The news was received in Goulburn yesterday morning, and caused a shock of surprise, not only amongst the numerous friends and acquaintances of the deceased gentleman, but the public generally.
Mr. Dalglish was a native of New South Wales, having been born at Campsie (his father’s estate) on the Patterson River. At an early age he proceeded to Scotland, and completed his education in Glasgow, where he also learned the profession of surveyor. Prior, to leaving Scotland Mr. Dalglish was offered a lucrative appointment to remain, and was also offered a good position to go to India, but those he refused, preferring to cast in his lot with his own countryman and take his chance in his native land. He returned to the colony about twenty-four years ago, and began the practice of his profession. According to the Blue Book, he received his first appointment under the colonial government on the 6th June 1867. Mr. Dalglish and Mr. A. O. Betts (who is at present chairman of the land board at Cooma) passed their examination together, and entered the government service at the same time. From 1867 till 1872 Mr. Dalglish was surveying on the staff in this district, the coastal district, and the Lachlan district. In 1872 he was promoted a first-class surveyor, and removed to Dubbo; and in 1875 he was appointed district surveyor at that place, which position he filled with the greatest satisfaction till about the middle of 1883, when for the sake of his health and for family reasons he returned to Goulburn, where he accepted the position of first-class surveyor. Prior to leaving Dubbo, however, the department offered him the position of district surveyor at Forbes, but this appointment he declined. On his return here he frequently relieved Mr. E. Twynam, the district surveyor, and in March 1887, when Mr. Twynam was appointed acting Surveyor-general, Mr. Dalglish was appointed acting district surveyor at Goulburn. This office he held until February 1888, when he was granted six months’ leave of absence. On the 15th August, when the term of his leave expired, he resigned from the survey department, after a service of nearly twenty-one years, and his place was filled by Mr. J. L. Tritton.
Mr. Dalglish was considered a very efficient officer, in fact his name was coupled with that of Mr. Twynam as the two most efficient officers in the survey service. His administration at Dubbo and Goulburn was marked by extreme care and caution, and it is said that not a single mistake has ever been attributed to him.
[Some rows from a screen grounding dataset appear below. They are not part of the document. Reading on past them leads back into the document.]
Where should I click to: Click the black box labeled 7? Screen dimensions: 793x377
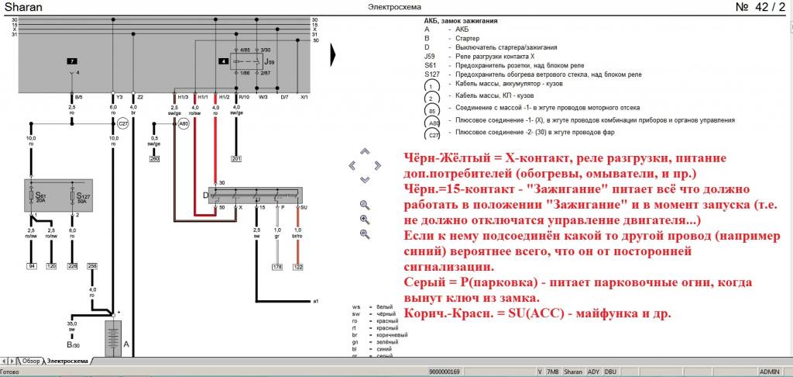click(x=71, y=60)
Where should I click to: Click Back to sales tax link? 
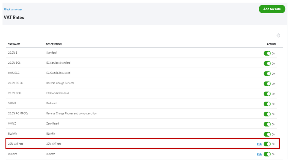click(13, 10)
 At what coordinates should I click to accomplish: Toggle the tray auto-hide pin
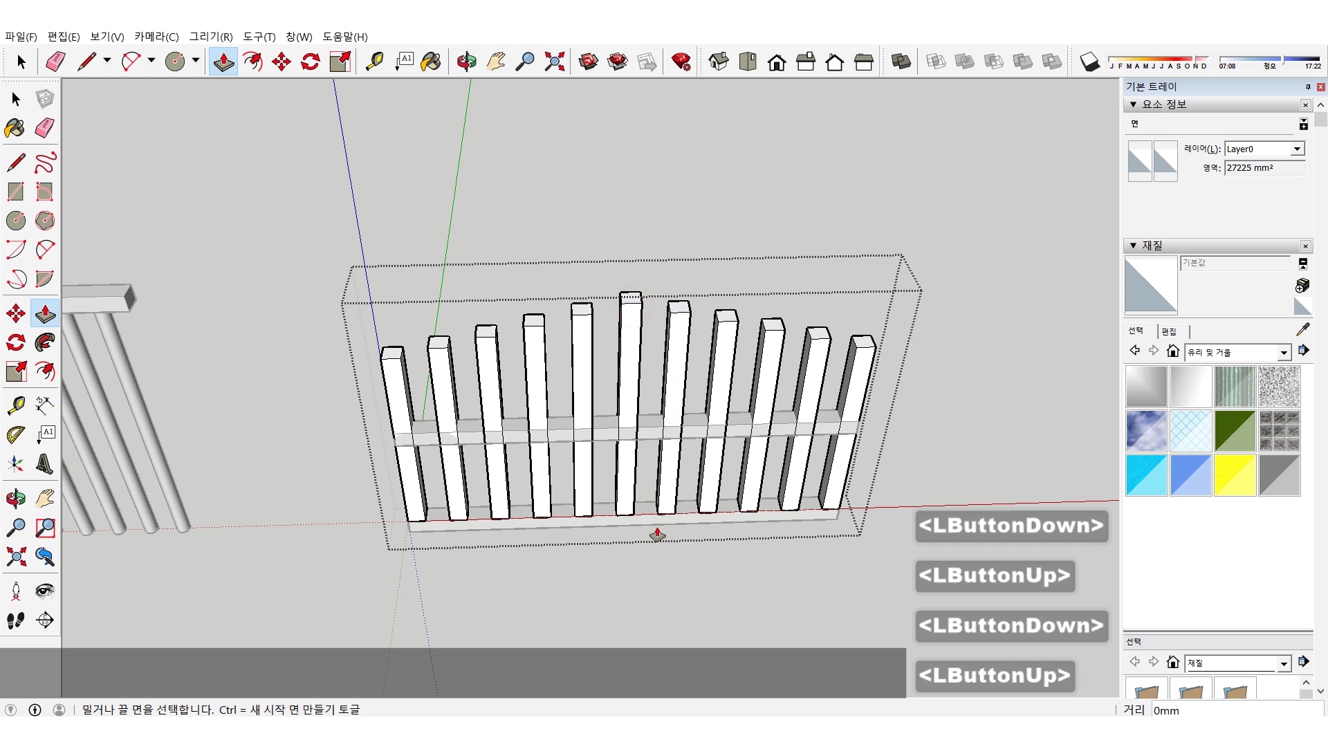[x=1308, y=87]
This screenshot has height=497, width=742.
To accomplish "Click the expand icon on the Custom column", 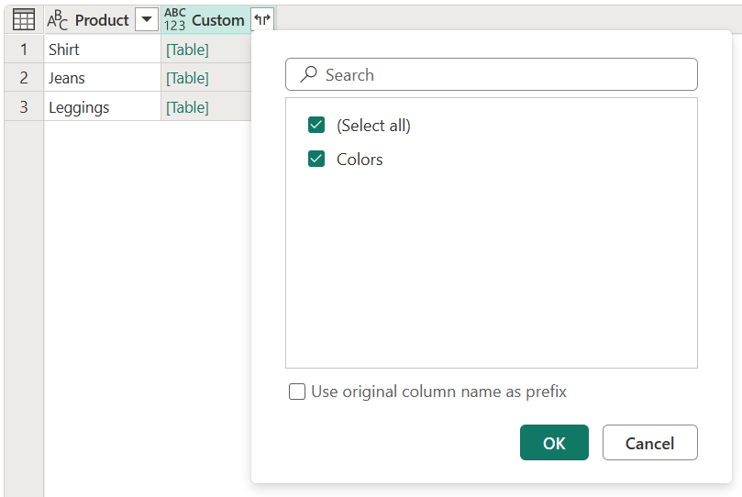I will [x=262, y=19].
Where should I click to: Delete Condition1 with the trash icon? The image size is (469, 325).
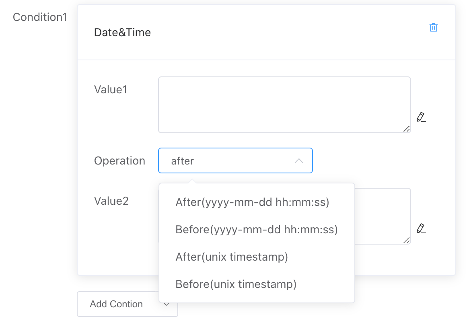point(433,28)
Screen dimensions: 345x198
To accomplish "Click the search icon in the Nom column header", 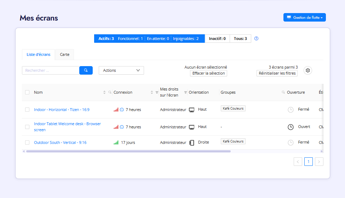I will point(110,92).
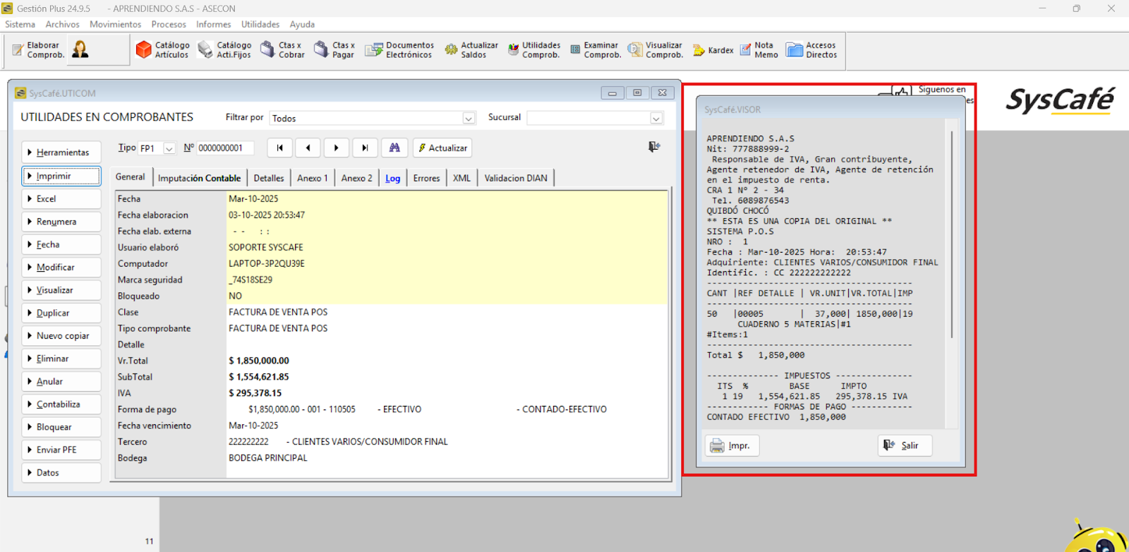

He had great capacity for the prompt disposal of work. Many of Mr. Dalglish’s topographical reports of the various parts of the country in which he had been surveying were considered of such an interesting and valuable nature that the attorney-general had copies of them sent to nearly all the district surveyors in the colony for perusal, in order to induce them to send in similar reports. He was very popular, not only with the public but with those over whom he had charge, and who in every case were very devoted to him. The present district surveyor, Mr. Tritton, who served under Mr. Dalglish for seven years, speaks of him as the most efficient officer in the department, and as a man whom many of his staff might look upon as a friend. Mr. Tritton says–”I owe my present position to the training received under Mr. Dalglish, and I have lost a sincere friend.”
Mr. Dalglish was married about thirteen years ago to Miss Mary de Lauret, oldest daughter of the late Mr. A. G. de Lauret of Wynella near Goulburn. He leaves a widow and six children, four sons and two daughters, the eldest, a son, about twelve years old, and the youngest about six months old. Mr. Dalglish was well connected in Scotland, and was a nephew of the late Sir Robert Torrens (of land title fame), and his cousin Mr. Dalglish was for many years representative of Glasgow in the House of Commons. Deceased was about forty-one or forty- two years of age.
Mr. Dalglish held a large interest in the Broken Hill Proprietary Mine, and it in understood he was a man of substantial wealth. He had taken passages for himself and family in the R. M. S.Ormuz to sail on the 5th April next for Europe, it being his intention to have his children educated in Glasgow or Edinburgh.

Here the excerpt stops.